HARD DRIVE maker Seagate claimed to be the first off the block with a 2.5-inch unit using perpendicular technology.
It also released a series of other products aimed at taking advantage of personal video recorders and other devices.

In fact, it made so many different product announcements that its spinsters are in danger of driving us into a horizontal position.

Let's calm down, however, and take them one by one.

The 2.5-inch 160GB notebook drive uses perpendicularity, as part of the the "Momentus" (sic) family.
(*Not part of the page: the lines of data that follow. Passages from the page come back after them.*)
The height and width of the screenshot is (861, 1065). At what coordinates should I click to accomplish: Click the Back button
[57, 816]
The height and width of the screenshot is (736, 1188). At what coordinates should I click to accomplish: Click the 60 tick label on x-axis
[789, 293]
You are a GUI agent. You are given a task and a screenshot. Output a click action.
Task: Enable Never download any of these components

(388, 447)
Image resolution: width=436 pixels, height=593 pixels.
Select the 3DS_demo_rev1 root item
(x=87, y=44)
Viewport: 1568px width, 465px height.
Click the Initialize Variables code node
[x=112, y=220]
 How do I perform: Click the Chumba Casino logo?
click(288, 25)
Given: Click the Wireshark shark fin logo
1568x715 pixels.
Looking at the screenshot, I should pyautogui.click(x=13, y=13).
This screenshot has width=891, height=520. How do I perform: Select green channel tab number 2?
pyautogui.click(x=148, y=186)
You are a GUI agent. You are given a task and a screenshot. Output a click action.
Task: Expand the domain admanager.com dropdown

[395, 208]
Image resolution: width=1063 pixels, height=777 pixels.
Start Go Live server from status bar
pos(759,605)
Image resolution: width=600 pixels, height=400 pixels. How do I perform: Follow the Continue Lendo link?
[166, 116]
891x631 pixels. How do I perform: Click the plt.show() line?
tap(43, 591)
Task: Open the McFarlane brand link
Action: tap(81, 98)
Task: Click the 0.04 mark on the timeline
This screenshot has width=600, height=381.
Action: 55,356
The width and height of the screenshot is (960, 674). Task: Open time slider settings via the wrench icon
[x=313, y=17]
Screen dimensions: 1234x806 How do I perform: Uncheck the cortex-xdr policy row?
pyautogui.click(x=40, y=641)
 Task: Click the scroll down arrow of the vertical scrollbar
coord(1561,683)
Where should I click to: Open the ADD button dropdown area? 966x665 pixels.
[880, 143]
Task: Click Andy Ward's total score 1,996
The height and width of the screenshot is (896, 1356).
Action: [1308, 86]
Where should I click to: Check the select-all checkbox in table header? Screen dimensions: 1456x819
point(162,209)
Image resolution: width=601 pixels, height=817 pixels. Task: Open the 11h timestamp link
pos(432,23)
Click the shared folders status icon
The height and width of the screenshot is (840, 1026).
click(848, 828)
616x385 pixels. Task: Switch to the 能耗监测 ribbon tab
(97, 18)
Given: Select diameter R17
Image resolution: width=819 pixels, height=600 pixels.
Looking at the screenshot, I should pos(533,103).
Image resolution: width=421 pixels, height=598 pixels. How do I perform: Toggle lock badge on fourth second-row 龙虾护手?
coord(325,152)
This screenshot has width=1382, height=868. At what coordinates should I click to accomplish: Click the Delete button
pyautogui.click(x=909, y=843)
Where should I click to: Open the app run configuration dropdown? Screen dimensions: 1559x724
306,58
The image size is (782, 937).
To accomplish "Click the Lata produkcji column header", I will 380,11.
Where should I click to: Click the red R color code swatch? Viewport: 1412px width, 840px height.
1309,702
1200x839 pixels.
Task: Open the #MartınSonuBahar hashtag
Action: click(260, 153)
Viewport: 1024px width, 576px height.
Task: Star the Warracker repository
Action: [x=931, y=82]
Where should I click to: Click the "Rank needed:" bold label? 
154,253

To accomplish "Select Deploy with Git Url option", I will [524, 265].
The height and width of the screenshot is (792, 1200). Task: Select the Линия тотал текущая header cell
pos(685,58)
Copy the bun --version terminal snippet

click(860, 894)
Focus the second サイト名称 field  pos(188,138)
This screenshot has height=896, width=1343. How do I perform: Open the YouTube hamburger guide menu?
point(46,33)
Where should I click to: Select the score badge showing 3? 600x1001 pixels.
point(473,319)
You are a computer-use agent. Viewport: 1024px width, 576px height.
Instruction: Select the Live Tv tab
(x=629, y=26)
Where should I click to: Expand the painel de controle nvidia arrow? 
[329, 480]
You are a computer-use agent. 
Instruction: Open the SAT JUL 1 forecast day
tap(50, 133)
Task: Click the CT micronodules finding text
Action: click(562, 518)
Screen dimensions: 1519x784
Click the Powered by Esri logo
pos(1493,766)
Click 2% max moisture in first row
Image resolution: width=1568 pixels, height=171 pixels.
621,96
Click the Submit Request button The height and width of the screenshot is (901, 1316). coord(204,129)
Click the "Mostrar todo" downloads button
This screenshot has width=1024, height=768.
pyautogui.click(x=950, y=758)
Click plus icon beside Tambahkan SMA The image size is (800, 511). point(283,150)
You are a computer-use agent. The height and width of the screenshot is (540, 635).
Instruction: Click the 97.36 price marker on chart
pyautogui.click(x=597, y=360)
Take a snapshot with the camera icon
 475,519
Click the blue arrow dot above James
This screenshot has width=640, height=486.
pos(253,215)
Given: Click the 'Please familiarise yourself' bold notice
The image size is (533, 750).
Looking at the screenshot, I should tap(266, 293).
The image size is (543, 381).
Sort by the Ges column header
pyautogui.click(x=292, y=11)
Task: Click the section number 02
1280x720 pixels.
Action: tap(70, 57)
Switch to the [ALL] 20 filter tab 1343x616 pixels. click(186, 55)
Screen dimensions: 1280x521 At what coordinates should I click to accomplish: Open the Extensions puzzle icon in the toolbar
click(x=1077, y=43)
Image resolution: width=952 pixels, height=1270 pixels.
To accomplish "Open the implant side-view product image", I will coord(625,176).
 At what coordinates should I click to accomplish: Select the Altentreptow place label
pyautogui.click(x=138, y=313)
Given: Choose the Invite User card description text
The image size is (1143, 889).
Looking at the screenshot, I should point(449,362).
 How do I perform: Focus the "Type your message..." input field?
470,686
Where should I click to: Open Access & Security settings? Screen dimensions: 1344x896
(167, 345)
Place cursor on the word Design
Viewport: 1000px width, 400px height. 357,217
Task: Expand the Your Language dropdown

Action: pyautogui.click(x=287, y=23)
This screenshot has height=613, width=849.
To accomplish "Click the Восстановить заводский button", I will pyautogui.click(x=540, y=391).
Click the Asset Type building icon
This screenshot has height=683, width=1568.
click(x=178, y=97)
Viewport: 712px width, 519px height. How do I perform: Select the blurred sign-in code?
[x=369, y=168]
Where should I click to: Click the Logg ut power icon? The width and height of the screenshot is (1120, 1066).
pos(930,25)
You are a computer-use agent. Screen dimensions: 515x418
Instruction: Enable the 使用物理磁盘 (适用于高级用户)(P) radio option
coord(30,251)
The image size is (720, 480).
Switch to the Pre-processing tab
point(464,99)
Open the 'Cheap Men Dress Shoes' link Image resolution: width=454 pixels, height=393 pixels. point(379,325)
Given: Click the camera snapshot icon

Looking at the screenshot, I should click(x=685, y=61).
This, in Seagate's words, "stands bits on end" and improves the relability of the drives.

Seagate said it has introduced a PC hard drive in the Barracuda 7200 family which will support half a terabyte of data and uses the 3Gbit/S S-ATA interface. It also introduced a Firewire 1394 interface for its external hard drives, including a 120GB unit.

The 7200.9 internal drive has 16MB of cache and native command queuing. Seagate will start selling 3Gb/s S-ATA across all Barracuda drives between 40GB to 400GB.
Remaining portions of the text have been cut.